You can freeze and/or refrigerate your pumped (or expressed) breast milk. You should store it in clean bottles with screw caps, hard plastic cups that have tight caps, or nursing bags (pre-sterilized bags meant for breast milk). It's helpful to put a label on each with your baby's name and the date indicating when the milk was pumped. You can add fresh cooled milk to milk that is already frozen, but add no more than is already in the container. For example, if you have 2 ounces of frozen milk, then you can add up to 2 more ounces of cooled milk.

How long, exactly, can I store my breast milk?

For healthy full-term infants:

  • You can store it at room temperature:

    • for 4 to 10 hours (at no warmer than 77°F, or 25°C)
  • You can store it in the refrigerator:

    • for up to 8 days at 32°-39°F (0°-3.9°C)
  • You can store it in the freezer (be sure to leave about an inch of space at the top of the container or bottle to allow for expansion of the milk when it freezes):

    • for up to 2 weeks in a freezer compartment located inside the refrigerator
    • for 6 to 12 months in a freezer that's self-contained and connected on top of or on the side of the refrigerator and is kept at 0°F (-18°C). Store the milk in the back of the freezer, not in the door) or in a deep freezer that's always 4°F (-20°C)

To thaw frozen milk, you can move it to the refrigerator (it takes 24 hours to thaw), then warm by running warm water over the bag or bottle of milk and use it within the next 24 hours. If you need it immediately, then remove it from the freezer and run warm water over it until it's at room temperature. Do not refreeze it.

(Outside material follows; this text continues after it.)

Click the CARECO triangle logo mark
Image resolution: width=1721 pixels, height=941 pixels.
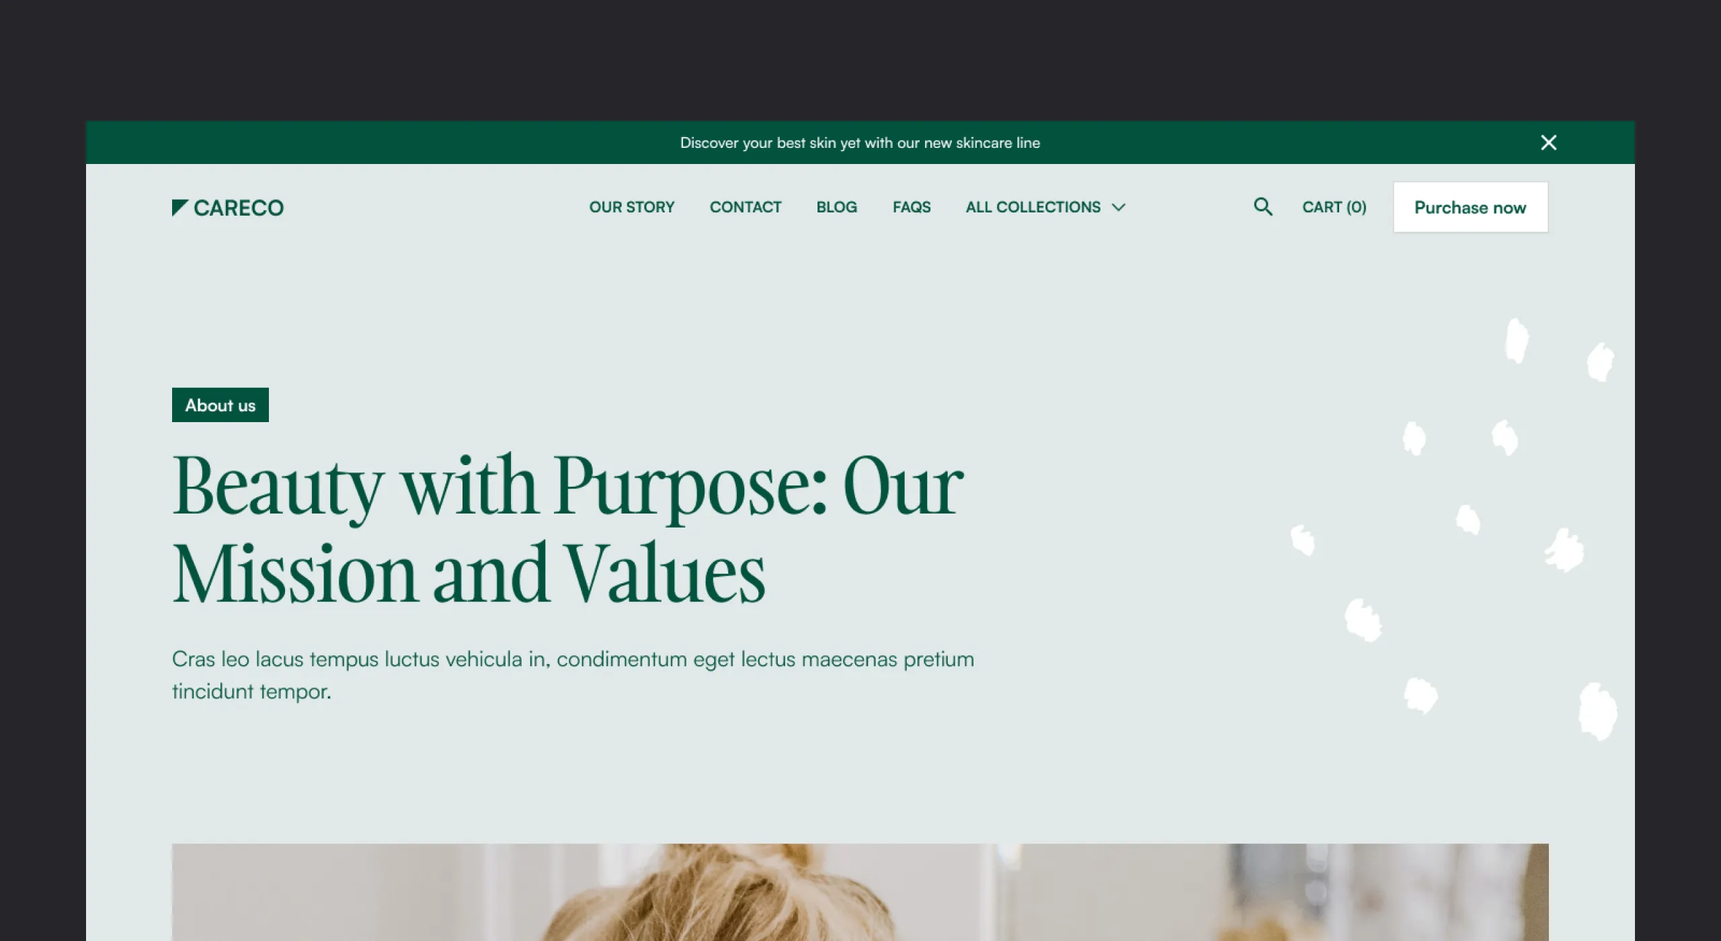coord(179,208)
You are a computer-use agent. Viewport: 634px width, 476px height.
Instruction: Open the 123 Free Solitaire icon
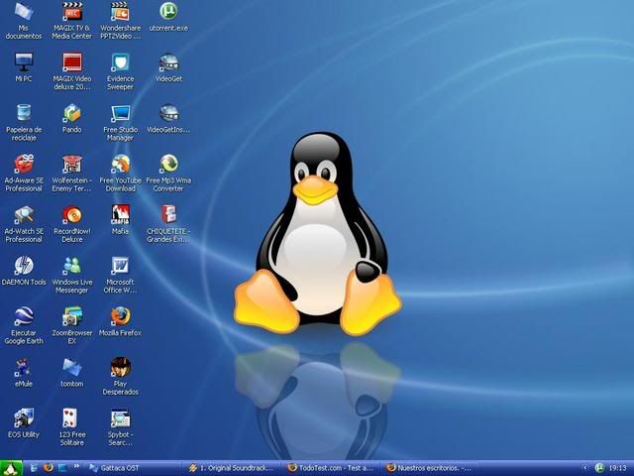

Once your baby has started to drink from the bottle, you should use it within 1 hour. If the baby doesn't finish the bottle, you can put it back in the refrigerator, then warm it and use it at the next feeding.

You may find that different resources provide different variations on the amount of time you can store breast milk at room temperature, in the refrigerator, and in the freezer. Talk to your doctor if you have any concerns or questions.